In the intervening years, farmer shareholders voted to transform the organisation to its present structure in the belief that the business could and would look after them if such a crisis occurred again. But we were fooled.

Let’s hope this insistence by Glanbia is not purely to support an already troubled set of plc accounts

Today, in this most unexpected and unusual crisis, Glanbia Ireland through its well-paid management team insists that it retains its annual 3.2% margin (€60m) while its milk suppliers continue to receive a falling milk price to an uneconomic level.

While Irish people in all sectors of society are doing their bit in this current war-like situation, Glanbia Ireland continues its business as usual.
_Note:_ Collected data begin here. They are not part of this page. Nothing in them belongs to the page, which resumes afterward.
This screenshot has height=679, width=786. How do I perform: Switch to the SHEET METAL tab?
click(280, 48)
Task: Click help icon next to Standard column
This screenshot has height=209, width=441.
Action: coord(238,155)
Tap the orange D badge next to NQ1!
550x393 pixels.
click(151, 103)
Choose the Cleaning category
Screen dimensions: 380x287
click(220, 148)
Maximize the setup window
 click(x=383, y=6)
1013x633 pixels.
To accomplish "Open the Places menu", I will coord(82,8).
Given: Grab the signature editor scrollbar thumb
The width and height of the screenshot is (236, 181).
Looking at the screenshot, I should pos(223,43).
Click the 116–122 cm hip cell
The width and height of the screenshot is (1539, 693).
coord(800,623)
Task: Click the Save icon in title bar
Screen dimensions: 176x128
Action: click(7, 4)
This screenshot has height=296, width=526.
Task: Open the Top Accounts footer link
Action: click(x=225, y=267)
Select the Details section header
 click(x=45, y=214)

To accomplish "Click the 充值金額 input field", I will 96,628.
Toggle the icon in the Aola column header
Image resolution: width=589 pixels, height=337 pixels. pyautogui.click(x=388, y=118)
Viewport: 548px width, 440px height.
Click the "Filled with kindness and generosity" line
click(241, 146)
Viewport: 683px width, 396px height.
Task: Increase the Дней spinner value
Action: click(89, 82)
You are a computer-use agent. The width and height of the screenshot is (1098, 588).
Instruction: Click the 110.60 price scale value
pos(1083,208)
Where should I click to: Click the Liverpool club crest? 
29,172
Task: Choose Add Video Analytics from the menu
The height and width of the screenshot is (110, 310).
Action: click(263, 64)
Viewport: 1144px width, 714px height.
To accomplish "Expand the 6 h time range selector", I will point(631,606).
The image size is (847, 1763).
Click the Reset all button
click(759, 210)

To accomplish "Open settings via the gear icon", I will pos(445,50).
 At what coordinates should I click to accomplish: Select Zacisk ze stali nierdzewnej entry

Kerry Group and many international businesses are revising their forecasts for 2020. But Glanbia Ireland is defiant. Let’s hope this insistence by Glanbia is not purely to support an already troubled set of plc accounts.

Money trail

Looking at Jack Kennedy’s article in last week’s Irish Farmers Journal, “Follow the milk money trail: how farmers get paid for their work”, it’s incredible that Glanbia records around €60m profit on 2.4bn litres, which is about 2c/litre, and Dairygold records €9m on 1.3bn litres, which is approximately 0.7c/litre.

For those of us who live in the real world, the laws of economics apply to us all. This 3.2% profit margin can only have a negative impact on milk price.

Therefore, we are calling on the board of Glanbia to support its fellow farmers in these difficult and testing times by adjusting targets to reflect the reality of the income situation at farm level rather than the easy price-cutting option.